A faction of Bruins fans thought he was on the serious decline after the 2015-16 season and, clearly, the Bruins agreed, opting to buy him out with two more years still left on a sizable contract extension. (They owe him $2.16 million next season and then will be charged $1.16 million on their salary cap over the next two seasons.) But the B's could have used a durable, defensive warrior like Seidenberg in the playoffs, when they lost three of their top four defensemen against the Ottawa Senators. A rejuvenated Seidenberg, able to play both the left and right side, would have been a better option than Colin Miller.

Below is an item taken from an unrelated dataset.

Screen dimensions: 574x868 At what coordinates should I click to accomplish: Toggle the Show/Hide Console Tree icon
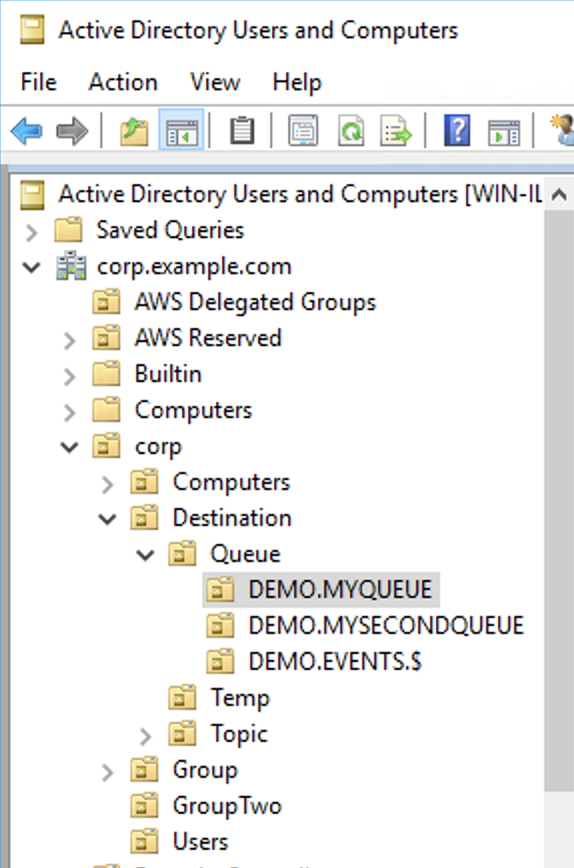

The Bruins made a conscious decision to hand things over to younger defensemen like Miller, Torey Krug, Brandon Carlo and Joe Morrow in cutting ties with Seidenberg. But they also perhaps miscalculated how much Seidenberg still had left in the tank after his best season in at least three years. 

“Well, at the time we felt like [Seidenberg's] game had really dropped off to where we thought he couldn’t contribute, and we wanted to see if some younger players could come in and help us out,” Bruins president Cam Neely said at the end-of-the-season press conference earlier this month. “I’ve got to say he played well this year for Long Island. But at the time we thought it was the right move. You can’t envision us having three of our top four D’s get hurt [in the playoffs]. We went through a lot of D’s in the postseason. You can’t predict that.”

Neely is referring to the decision made after Seidenberg’s second straight minus season in Boston, when back injuries and a major knee injury had seemed to slow him down a bit. It seemed the only way to properly evaluate some of their other, younger defenseman was to cut Seidenberg loose, but one has to wonder if the Bruins would have possibly done it had they known he was still capable of playing like he did this season for the Islanders. 

Either way, the buyout of Seidenberg is an extremely legitimate second guess of Bruins management in a year where they did a lot of things right.